Традиционные образы и приемы словоупотребления, имеющие соответствия у предшественников и современников Платонова, оказываются у него в необычном окружении. Например, традиционное сравнение моря с зеркалом оказывается рядом с типично платоновским оборотом: для загляденья: … море уже было не то. Спокойное зеркало его, созданное для загляденья неба, в тихом исступлении смешало отраженные видения («Сокровенный человек»), ср. предавался загляденью на них («Чевенгур»). В специфически платоновское окружение попадают и другие рассмотренные приемы, например, отвлечение эпитета: с высоты крыльца он видел лунную чистоту далекого масштаба, печальность замершего света и покорный сон всего мира, на устройство которого пошло столько труда и мученья, что всеми забыто, чтобы не знать страха жить дальше («Котлован»).

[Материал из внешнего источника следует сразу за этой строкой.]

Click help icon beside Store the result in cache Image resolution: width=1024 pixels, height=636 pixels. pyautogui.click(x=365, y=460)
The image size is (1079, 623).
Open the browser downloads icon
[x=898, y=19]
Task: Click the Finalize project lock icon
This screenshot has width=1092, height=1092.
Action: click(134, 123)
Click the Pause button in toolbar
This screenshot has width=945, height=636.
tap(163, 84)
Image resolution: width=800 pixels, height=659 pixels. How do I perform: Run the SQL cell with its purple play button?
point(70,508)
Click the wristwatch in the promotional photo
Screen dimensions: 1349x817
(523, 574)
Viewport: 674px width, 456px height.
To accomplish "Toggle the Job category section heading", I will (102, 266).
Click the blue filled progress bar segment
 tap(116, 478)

Затрудненная форма у Платонова имеет иной характер и иное происхождение, нежели у его современников. Платонов почти не обращается к диалекту, к новообразованиям; из устаревших слов его устойчивое внимание привлекает слово забвенный (забытый), которое включается в разнообразные сочетания: вспоминал одни забвенные, бесполезные события; забвенная страна, забвенное дерьмо, забвенная трава.

В основе повествования Платонова лежит книжная речь, неоднородная и многосоставная. Она вбирает в себя множество отвлеченных существительных. Отвлеченные существительные входят в состав многочисленных генитивных конструкций, в частности, конструкций, при помощи которых рисуется внутренний мир человека: тоска тщетности, с терпением любопытства, с трепетом опасности, робость уважения, с удовольствием уничтожения, в слабости изнеможения («Котлован»). Отвлеченные существительные в разных конструкциях вытесняют слова других частей речи. Это и конструкции с отвлечением эпитета, о которых уже шла речь, и конструкции, в которых отвлеченные существительные вытесняют глагол: А над ними было высокое стояние ночных облаков… («Чевенгур»).

Именно внутри книжной речи, в которой нет места для оговорок, обмолвок, происходят разнообразные деформации, создающие эффект странности. Новый язык Платонова возникает в результате перестройки литературного языка и нормативного повествования, в результате смещения привычных языковых связей и на их фоне. Для Платонова характерна непредсказуемость соседнего слова, особенность, которую хорошо знают машинистки. Разные словосочетания Платонова в разной степени удалены от своих языковых прототипов.

Необычные сочетания — результат свертывания словосочетаний и предложений: имущественный сундучок («Котлован»), сонное место: Когда Саше надоедало ходить на работу, он успокаивал себя ветром, который дул день и ночь («Чевенгур»). Придаточному предложению соответствует оборот с отвлеченным существительным: Наконец поезд уехал, постреливая в воздух — для испуга жадных до транспорта мешочников («Сокровенный человек»), Копенкин… прошиб стекло — для лучшего наблюдения Розы; приоткрыл рот для лучшего слуха («Чевенгур»).

Противоположный процесс — развертывание сочетаний, в результате чего возникают тавтологические сочетания: Козлов и сам умел думать мысли; Должно быть, он постоянно забывал помнить про самого себя и про свои заботы («Котлован»), летний день стал смутным, тяжким и вредоносным для зрения глаз («Мусорный ветер»), … они превратились в других людей — они выросли от возраста и поумнели («Река Потудань»). Обращает на себя внимание повторяемость некоторых моделей: Чепурный ничего не думал в уме («Чевенгур»), Филат работал спешно во всяком деле («Ямская слобода»), душа ее жила в жизни («Такыр»).

Некоторые слова и обороты в прозе Платонова на первый взгляд представляются избыточными. На самом деле эти слова меняют масштаб изображения, придавая подчеркнутую значительность бытовым фактам: Сквозь сумрачную вечернюю осень падал дождь, будто редкие слезы, на деревенское кладбище родины («Чевенгур»). Избыточные на первый взгляд союзы и предлоги потому что, чтобы, для, от, «объясняющие, мотивирующие и растягивающие» речь, как писал С. Г. Бочаров, «сверх своего ближайшего значения… строят картину мира, имеющего назначение, проникнутого целесообразностью и осмысленностью» (Бочаров 1971, 348).

Изменяются синтаксические отношения между словами: из носа и глаз точилась непроизвольная влага; он опечалился глазами; собаки взвыли голосами тревоги; Дуло от утреннего ветра («Чевенгур»). Необычные сочетания возникают в результате контаминации: Дотронулся руками к костяному своему лицу; и ему было тоскливо и задумчиво («Котлован»).